BP PLC has five offshore rigs operating in the Gulf of Mexico, which is the same number as it had before the April 2010 deepwater Macondo well blowout, a BP executive told an Apr. 30 breakfast audience at the Offshore Technology Conference in Houston.
By yearend, BP expects to add three more rigs focused on exploration, appraisal, and development, said Bernard Looney, BP executive vice-president, developments.
BP is investing $4 billion in the gulf this year and hopes to invest at least that much every year for the next decade, Looney said.
The Macondo incident prompted a fire and explosion on Transocean Ltd.’s Deepwater Horizon semisubmersible drilling rig and a massive oil spill off Louisiana in the Gulf of Mexico. In the Macondo aftermath, BP pressed ahead with its gulf exploration and development and a reinforced focus on risk management, Looney said.
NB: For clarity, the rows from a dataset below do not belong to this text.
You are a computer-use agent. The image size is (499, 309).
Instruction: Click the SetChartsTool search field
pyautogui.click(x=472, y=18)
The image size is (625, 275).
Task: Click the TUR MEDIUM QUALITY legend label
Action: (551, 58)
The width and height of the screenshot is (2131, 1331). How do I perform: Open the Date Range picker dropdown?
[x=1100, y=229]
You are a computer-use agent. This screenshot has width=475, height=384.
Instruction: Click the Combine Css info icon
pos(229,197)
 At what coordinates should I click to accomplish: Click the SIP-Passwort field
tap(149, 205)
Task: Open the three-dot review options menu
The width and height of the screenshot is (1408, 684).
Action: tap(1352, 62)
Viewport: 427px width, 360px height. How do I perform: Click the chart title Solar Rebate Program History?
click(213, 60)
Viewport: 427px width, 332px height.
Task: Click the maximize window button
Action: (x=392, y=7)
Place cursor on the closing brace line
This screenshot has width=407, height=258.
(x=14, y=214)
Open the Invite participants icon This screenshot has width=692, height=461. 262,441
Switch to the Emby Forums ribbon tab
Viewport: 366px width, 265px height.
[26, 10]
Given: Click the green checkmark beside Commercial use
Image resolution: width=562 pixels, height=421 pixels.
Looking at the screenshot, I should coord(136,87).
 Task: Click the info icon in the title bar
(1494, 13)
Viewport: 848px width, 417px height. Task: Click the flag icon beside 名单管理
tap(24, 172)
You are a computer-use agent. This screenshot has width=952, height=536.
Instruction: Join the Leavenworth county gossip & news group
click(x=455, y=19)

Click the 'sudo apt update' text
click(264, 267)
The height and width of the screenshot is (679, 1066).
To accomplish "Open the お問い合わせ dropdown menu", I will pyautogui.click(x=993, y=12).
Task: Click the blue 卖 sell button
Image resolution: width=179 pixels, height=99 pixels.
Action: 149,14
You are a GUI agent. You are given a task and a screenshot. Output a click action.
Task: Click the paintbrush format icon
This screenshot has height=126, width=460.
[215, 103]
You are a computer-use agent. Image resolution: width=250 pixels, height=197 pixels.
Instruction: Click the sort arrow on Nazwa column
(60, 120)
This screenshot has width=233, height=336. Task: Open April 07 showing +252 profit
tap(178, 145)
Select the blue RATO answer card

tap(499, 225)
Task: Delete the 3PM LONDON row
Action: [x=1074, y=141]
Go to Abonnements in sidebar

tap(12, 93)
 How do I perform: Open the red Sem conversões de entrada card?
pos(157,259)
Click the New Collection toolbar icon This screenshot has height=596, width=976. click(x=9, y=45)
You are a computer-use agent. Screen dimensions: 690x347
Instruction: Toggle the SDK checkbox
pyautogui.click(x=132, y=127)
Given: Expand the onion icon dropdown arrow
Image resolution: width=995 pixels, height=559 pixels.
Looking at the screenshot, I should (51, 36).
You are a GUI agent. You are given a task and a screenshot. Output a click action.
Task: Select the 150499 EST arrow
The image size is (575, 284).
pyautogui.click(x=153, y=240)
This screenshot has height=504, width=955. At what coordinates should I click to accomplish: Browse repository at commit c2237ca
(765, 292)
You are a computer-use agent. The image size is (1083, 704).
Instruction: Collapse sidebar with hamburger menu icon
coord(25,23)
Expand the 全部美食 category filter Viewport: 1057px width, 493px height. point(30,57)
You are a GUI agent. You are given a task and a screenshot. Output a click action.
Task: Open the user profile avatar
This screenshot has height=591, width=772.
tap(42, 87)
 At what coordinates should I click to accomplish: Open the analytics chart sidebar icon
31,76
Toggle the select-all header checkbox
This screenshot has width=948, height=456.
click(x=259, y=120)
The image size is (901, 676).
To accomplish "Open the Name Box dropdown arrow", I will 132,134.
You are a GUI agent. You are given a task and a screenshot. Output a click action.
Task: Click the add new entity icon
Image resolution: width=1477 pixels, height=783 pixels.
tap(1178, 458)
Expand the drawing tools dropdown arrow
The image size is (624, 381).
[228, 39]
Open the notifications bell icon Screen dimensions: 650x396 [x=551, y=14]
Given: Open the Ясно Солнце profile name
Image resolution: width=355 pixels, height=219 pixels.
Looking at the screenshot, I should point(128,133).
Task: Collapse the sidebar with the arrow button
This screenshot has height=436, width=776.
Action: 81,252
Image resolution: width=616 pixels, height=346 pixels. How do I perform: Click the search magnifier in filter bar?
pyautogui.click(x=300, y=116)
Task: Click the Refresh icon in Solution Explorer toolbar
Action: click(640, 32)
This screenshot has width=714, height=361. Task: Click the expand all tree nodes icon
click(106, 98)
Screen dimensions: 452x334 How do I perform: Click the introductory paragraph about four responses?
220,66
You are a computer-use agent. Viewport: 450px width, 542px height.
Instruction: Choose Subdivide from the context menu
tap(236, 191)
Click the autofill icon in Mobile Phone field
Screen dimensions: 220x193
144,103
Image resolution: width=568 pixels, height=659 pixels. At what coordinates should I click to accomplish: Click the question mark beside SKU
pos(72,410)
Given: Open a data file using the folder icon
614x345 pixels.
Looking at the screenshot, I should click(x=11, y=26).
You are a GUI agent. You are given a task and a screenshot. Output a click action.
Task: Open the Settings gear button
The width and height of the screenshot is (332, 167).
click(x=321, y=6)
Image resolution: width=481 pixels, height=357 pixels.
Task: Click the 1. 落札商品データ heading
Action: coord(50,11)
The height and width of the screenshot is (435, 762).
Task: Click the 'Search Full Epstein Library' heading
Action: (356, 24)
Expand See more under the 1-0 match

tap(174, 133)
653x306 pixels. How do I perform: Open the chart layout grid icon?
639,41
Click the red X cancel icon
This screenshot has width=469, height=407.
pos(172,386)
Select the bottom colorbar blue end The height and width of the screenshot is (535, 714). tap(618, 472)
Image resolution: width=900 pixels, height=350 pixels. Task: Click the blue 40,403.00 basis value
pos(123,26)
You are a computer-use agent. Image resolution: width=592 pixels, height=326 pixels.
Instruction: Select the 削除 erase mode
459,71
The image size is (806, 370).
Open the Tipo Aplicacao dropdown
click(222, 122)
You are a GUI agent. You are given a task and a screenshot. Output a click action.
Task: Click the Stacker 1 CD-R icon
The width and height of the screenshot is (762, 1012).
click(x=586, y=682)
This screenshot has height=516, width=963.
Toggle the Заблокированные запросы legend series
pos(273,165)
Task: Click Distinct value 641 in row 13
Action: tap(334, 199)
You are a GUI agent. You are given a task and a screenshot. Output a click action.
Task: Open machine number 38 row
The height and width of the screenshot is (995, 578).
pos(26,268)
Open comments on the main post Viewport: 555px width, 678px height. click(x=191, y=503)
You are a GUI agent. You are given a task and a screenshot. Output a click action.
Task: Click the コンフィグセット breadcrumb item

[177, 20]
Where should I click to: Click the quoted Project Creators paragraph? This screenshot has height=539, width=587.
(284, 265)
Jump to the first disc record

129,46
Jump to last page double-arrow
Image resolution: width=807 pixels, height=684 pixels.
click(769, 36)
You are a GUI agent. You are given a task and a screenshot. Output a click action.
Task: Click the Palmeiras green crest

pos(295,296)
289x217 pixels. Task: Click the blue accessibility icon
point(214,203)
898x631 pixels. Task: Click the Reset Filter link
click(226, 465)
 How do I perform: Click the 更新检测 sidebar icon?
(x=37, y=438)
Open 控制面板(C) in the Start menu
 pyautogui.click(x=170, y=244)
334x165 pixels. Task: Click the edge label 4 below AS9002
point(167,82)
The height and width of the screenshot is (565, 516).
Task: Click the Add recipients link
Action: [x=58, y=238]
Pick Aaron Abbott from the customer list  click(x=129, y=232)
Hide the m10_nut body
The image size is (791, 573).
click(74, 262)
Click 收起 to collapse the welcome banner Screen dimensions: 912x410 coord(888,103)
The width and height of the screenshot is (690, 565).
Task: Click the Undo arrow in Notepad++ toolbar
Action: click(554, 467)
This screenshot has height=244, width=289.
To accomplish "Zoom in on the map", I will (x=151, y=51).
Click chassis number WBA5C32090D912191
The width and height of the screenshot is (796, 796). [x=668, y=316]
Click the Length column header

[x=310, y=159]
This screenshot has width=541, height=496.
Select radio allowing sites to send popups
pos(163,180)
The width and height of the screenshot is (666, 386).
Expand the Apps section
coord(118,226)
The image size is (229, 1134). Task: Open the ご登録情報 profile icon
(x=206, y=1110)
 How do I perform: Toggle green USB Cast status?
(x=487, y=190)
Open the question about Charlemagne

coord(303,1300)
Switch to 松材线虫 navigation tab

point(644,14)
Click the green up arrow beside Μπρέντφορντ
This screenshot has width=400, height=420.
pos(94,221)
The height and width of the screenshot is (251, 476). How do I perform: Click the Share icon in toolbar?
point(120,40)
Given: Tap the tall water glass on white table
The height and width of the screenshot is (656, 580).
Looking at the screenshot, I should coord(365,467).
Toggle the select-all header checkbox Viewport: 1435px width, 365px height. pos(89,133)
BP currently has two rigs in operation at Thunder Horse, two at Atlantis, and one at Kaskida. Of the three rigs that BP expects to add to the gulf by yearend, one of those rigs will be equipment brought back to the gulf from West Africa. He described what he sees as the next chapter in deepwater activity.
“The big new play is the Palaeogene or Lower Tertiary. In the Gulf of Mexico, this includes BP’s discoveries at Kaskida in 2006 and Tiber in 2009,” Looney said. “Each of these fields has accessible hydrocarbons today, but each also has resources that lie beyond our industry’s current limit of 15,000 psi and 275° F.”
BP is working to increase its offshore exploration and production capabilities. These efforts will include sensing and monitoring systems for real-time subsea integrity management, he said. BP also is working with others to develop subsea values, weighing 20 tons, capable of closing hydrocarbon flow in seconds.
“Making this vision a reality will require unprecedented collaboration across and outside of the industry—involving not only operators, vendors, and contractors but also academics and regulators,” Looney said. “This will be necessary to define codes and standards for the design, operation, and reliability of the new technology.”
BP also is working to become more transparent so it can earn the trust and confidence of the public and the regulators, he said.
“We need to impose higher standards upon ourselves, share what we learn, work together to attract people with different skills to our industry, and share that story with the world,” he said. “As we do this, we will access the deepest areas of the Gulf of Mexico, and the other great basins of the world.”